Enquanto se ouvem os roncos dos motores vindos das dunas, num cantinho do acampamento onde passamos a noite grelham-se peixes para o jantar. Respeitáveis douradas e pequenos atuns apanhados nessa manhã no mar, que nos acompanha por estes dias, e cujos corpos escamados as mulheres amanhavam quando chegou a caravana que se propôs, em 15 dias e em todo-o-terreno, ligar Portugal a Dacar, numa simulação aventureira da prova que ficou por cumprir em 2008.

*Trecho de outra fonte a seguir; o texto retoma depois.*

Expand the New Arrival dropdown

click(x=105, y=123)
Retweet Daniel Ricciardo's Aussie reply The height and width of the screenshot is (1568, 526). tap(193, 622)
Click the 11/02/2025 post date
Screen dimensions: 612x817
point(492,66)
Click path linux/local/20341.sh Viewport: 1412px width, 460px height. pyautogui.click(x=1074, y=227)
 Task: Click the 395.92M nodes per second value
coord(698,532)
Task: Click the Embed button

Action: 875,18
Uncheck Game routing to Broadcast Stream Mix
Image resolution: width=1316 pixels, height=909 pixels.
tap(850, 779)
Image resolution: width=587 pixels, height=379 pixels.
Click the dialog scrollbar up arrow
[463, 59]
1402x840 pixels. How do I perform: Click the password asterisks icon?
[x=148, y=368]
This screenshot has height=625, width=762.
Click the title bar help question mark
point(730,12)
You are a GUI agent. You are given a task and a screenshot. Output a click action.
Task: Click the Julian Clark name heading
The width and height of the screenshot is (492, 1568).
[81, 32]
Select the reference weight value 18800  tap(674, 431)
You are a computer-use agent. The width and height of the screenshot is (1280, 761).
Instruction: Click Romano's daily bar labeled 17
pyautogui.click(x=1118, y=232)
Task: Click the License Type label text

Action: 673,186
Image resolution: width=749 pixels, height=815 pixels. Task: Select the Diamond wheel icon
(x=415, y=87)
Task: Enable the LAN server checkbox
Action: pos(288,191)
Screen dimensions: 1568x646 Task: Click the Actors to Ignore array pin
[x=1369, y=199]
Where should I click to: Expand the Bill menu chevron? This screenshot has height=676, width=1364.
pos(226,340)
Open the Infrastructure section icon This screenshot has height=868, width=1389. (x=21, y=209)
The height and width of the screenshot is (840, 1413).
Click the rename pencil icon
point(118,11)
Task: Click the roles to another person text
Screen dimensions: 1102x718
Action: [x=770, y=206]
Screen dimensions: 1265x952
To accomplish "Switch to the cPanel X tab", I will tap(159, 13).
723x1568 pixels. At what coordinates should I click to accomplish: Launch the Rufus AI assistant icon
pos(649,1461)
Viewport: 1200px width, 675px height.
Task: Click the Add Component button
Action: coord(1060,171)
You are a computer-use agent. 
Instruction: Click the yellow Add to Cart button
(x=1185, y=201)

A noite já começou a cair e com ela o fresco que nos impele a ficar por perto das brasas enterradas na areia e sobre as quais a grelha de protecção de um esquecido frigorífico recebe os peixes que homens e mulheres, de garfo em punho, vão virando à vez. O ritual junta vários aldeões que parecem esquecer-se que ali estamos.
Mulheres sentadas vão acolhendo as crianças pequenas que procuram o calor dos seus colos. Dois homens, carinhosamente abraçados, riem-se do esforço de quem está de serviço à grelha: uma mulher de cigarro ao canto da boca e um homem com uma pequena lanterna para verificar o estado de cozedura do jantar vão discutindo, provocando risadas entre os que os observam. Quer-nos parecer que tentam concluir qual dos dois terá mais jeito para a tarefa, mas nada entendemos do que dizem.
Uma pequenita aproxima-se em busca do calor e vai-se encostando, qual gato mimoso. Não revela carência, mas curiosidade por estes seres de tez pálida e cabelo escorrido que chegaram montados em bichos barulhentos e que levaram a que as casas da aldeia - estruturas improvisadas em madeira, lata, plástico, pano - ficassem despidas de colchões e almofadas, que trouxeram para nosso conforto. Já à tarde se tinha juntado à nossa beira para partilhar bolachas. "Primeiro para os bebés", esclarecem-nos. Só depois para os petizes mais velhos, entre os quais alguns desdentados, denunciando a idade.
Os peixes vão entrando e saindo da grelha e os nossos anfitriões de vez em quando lembram-se que ali estamos e sorriem-nos. O tempo passado à beira das brasas presenteia-nos com as grandes e reluzentes ovas que o homem, que cuidadosamente as sacou às entranhas de um dos peixes, partilha connosco ao mesmo tempo que vai amontoando o pescado numa larga bacia de metal que mantém próxima do lume com o objectivo de conservar o jantar quente.
Estamos em Teishott, Mauritânia, aldeia piscatória do Banc d'Arguin, uma área protegida que atravessamos, o mais junto ao mar possível, por vezes até ao sabor das ondas e respeitando as vontades (e horas) das marés, com uma autorização especial e escoltados por duas colunas militares que nos mantêm em segurança mas também debaixo de olho.
Consegue-se imaginar que a aldeia, onde a única luz artificial é providenciada por um gerador, adormece cedo. Mas hoje o relógio biológico é adiado e, mesmo com o escuro por companhia, há músicas e dançares enquanto se criam laços de amizade à volta de uma roda composta sobretudo por mulheres e crianças. Também há homens, mas não metem conversa. Já elas dizem os seus nomes para, logo a seguir, nos perguntarem pelos nossos. Os ‘l's são difíceis de enrolar e os "r"s de pronunciar, o que faz com que alegremente nos rebaptizem. As risadas são inevitáveis e depressa comunicamos por uma linguagem mais universal: a da dança. Ritmos compassados que nos vão pacientemente ensinando até chegar a hora das birras de sono dos mais pequenos, que ditam a hora da festa terminar.